As the above flow chart describes, photosynthesized carbon that can be either measured or modelled (e.g. with SPP or PRELES) goes into the storage pool. From the storage pool, carbon is used for energy production (maintenance / growth respiration) or building up new tissues. Tree is divided into fine roots, leaves and xylem, and xylem is further divided to primary and secondary growth as they can take place during different parts of growing season.

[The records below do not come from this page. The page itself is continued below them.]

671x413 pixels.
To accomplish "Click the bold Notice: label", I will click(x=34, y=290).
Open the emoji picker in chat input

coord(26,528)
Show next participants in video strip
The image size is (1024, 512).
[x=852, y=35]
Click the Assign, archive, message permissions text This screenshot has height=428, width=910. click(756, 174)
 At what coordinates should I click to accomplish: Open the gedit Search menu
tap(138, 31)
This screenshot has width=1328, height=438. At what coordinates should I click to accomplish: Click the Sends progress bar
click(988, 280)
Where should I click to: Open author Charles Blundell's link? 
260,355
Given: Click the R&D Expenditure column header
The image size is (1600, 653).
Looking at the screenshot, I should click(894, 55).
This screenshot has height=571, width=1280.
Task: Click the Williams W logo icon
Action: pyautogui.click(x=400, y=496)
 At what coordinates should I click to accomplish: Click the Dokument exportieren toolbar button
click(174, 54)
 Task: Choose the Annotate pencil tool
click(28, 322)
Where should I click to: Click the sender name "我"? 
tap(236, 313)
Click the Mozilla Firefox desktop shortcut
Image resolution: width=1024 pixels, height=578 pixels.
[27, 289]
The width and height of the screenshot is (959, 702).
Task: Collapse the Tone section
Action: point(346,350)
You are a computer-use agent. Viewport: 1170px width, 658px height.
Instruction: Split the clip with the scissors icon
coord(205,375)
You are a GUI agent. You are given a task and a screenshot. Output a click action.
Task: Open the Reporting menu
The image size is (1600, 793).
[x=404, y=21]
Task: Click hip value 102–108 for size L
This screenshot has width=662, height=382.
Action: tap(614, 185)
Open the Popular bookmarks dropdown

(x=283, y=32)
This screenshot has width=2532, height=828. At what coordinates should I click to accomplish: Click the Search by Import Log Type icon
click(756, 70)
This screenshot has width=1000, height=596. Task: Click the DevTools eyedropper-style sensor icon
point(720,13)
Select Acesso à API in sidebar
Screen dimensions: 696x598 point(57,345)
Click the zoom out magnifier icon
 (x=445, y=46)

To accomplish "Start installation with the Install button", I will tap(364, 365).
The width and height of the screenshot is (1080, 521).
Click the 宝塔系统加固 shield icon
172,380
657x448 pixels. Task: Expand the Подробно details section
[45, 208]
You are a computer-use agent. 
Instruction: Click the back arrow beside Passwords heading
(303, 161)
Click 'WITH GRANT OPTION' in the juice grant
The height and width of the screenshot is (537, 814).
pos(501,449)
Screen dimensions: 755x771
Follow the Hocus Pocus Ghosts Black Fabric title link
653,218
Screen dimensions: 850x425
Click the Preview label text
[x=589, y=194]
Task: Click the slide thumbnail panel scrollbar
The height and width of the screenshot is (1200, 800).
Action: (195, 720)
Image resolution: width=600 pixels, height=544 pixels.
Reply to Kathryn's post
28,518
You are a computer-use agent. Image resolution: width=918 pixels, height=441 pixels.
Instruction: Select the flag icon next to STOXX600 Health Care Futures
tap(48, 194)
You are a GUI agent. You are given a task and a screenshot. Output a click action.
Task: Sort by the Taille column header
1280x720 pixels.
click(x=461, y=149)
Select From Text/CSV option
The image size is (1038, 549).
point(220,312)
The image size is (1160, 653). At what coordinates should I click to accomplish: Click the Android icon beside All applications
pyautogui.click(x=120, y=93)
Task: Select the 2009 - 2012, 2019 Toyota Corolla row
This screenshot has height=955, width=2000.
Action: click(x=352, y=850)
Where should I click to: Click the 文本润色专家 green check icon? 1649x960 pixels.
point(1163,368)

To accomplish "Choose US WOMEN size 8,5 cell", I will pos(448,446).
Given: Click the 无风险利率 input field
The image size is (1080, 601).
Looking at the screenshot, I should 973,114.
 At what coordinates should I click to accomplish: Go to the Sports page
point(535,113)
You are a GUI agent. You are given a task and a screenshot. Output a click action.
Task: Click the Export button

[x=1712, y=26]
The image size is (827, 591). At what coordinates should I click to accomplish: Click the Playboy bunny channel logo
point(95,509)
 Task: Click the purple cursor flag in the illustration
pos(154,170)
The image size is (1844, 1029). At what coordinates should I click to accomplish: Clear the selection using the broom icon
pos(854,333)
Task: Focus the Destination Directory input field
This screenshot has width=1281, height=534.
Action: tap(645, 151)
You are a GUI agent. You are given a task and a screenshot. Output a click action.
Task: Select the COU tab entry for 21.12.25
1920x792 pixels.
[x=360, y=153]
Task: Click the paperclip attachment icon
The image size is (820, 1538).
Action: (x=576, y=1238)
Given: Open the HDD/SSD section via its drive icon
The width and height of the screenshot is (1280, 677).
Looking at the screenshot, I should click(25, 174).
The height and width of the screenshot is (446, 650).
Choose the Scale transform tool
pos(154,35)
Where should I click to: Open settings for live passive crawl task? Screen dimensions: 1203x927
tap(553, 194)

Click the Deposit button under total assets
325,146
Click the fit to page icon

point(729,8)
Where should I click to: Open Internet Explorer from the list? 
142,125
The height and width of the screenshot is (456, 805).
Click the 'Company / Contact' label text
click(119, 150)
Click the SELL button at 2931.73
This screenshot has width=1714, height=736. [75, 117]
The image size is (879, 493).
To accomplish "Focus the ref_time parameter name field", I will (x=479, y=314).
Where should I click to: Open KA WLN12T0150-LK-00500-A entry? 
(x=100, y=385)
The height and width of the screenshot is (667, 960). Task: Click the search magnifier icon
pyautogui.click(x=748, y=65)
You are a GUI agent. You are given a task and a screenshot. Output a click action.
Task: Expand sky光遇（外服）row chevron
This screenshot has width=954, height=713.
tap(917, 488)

Dimensional organ growth in CASSIA depends on (1) phenology, i.e., integrated environment effect, (2) direct environment, and (3) availability of stored sugars. Typically in boreal conditions, phenology is largely controlled by temperature, the direct environment effect consists of temperature and water availability, while storage is rarely limiting. Dimensional growth is converted to carbon mass with density parameter and allometric relationships following pipe theory and functional balance theory (Shinozaki et al., 1964; Mäkelä & Valentine, 2006).
CASSIA is fully explained in Schiestl-Aalto et al. (2015, 2019). The model is coded with R and is available upon request from Pauliina Schiestl-Aalto (email@example.com).
Mäkelä A. and Valentine H. 2006. Crown ratio influences allometric scaling in trees. Ecology 87:2967-2972
Schiestl-Aalto P, Kulmala L, Mäkinen H, Nikinmaa 465 E, Mäkelä A (2015) CASSIA–a dynamic model for predicting intra-annual sink demand and interannual growth variation in Scots pine. New Phytol. doi: 10.1111/nph.13275
Schiestl-Aalto P, Ryhti K, Mäkelä A, Peltoniemi M, Bäck J, Kulmala L. (2019). Analysis of the NSC Storage Dynamics in Tree Organs Reveals the Allocation to Belowground Symbionts in the Framework of Whole Tree Carbon Balance. Frontiers in Forests and Global Change 2. DOI=10.3389/ffgc.2019.00017
Shinozaki K, Yoda K, Hozumi K, Kira T. 1964. A quantitative analysis of plant form – the pipe model theory. I. Basic analyses. Japanese Journal of Ecology 14: 97–105.